> **EXERCISE**
Reproduce exactly the run of lines that begins with the one containing "Instruction: Click the Size XS variant tag" and ends with the last line of the records, omitting pictures.

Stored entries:

☆ ☆ ☆ ☆ ☆

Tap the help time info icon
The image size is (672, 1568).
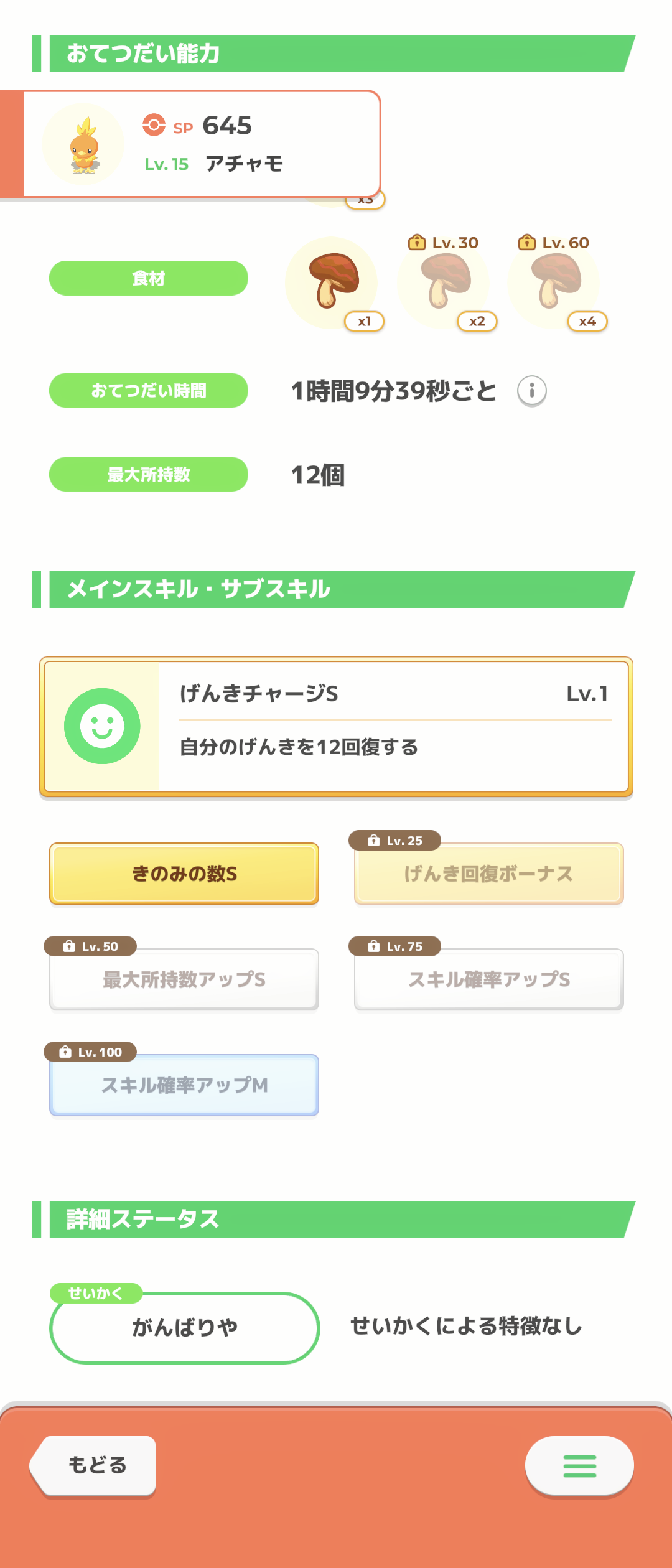(532, 391)
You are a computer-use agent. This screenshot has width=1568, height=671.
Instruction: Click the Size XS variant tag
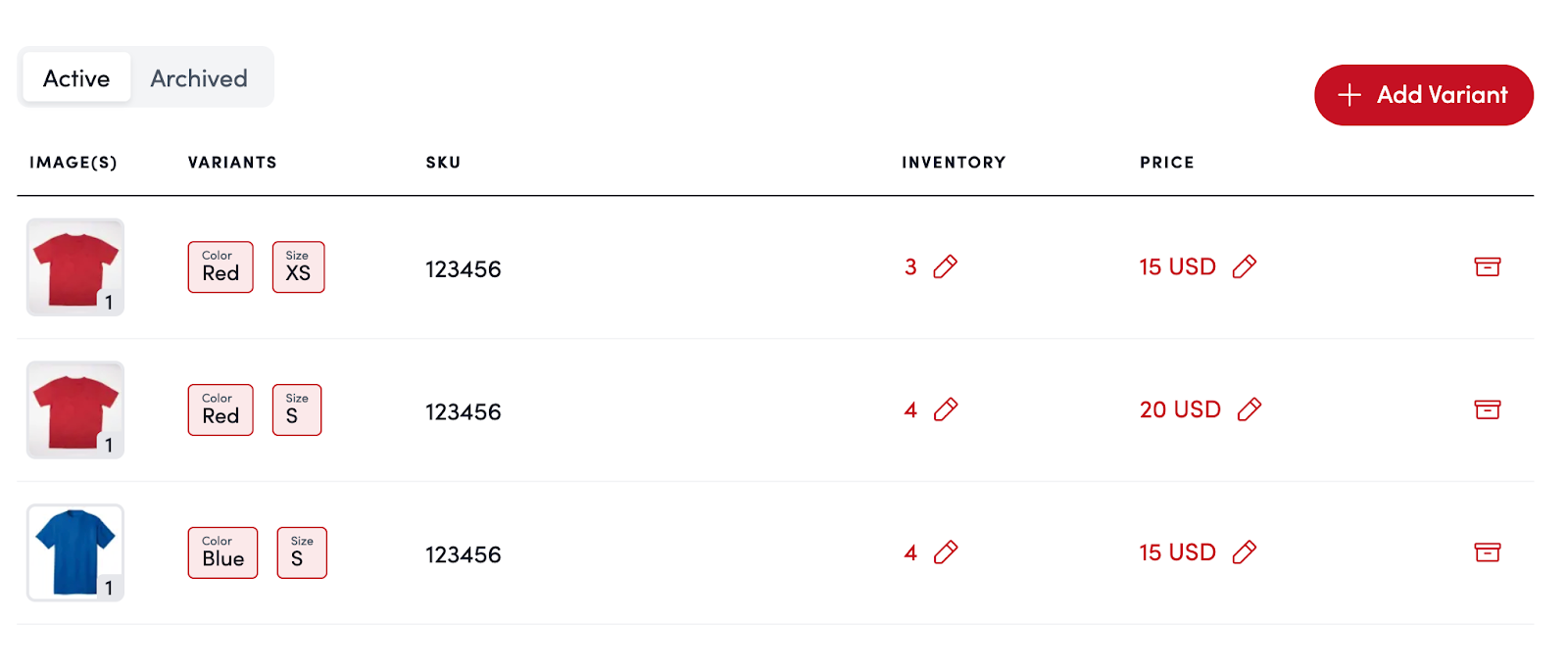point(298,267)
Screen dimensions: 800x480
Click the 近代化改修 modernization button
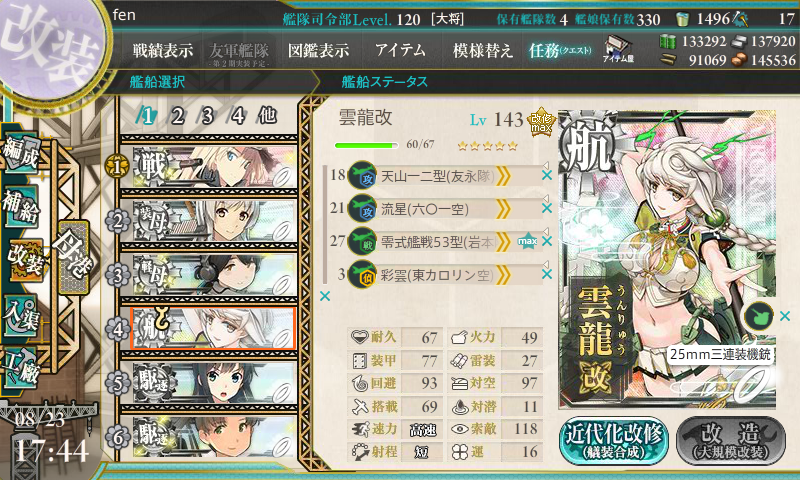click(614, 440)
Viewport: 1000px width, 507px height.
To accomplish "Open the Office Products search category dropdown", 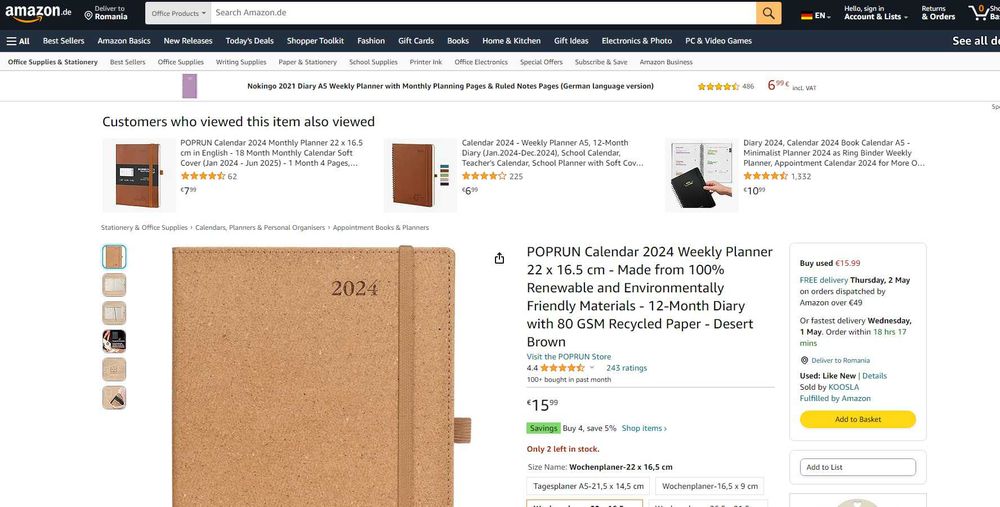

☆ ☆ ☆ ☆ ☆

> **YOUR RESPONSE**
Instruction: Click the Size XS variant tag
point(298,267)
Screen dimensions: 800x480
Click the 近代化改修 modernization button
click(614, 440)
Viewport: 1000px width, 507px height.
To accomplish "Open the Office Products search category dropdown", 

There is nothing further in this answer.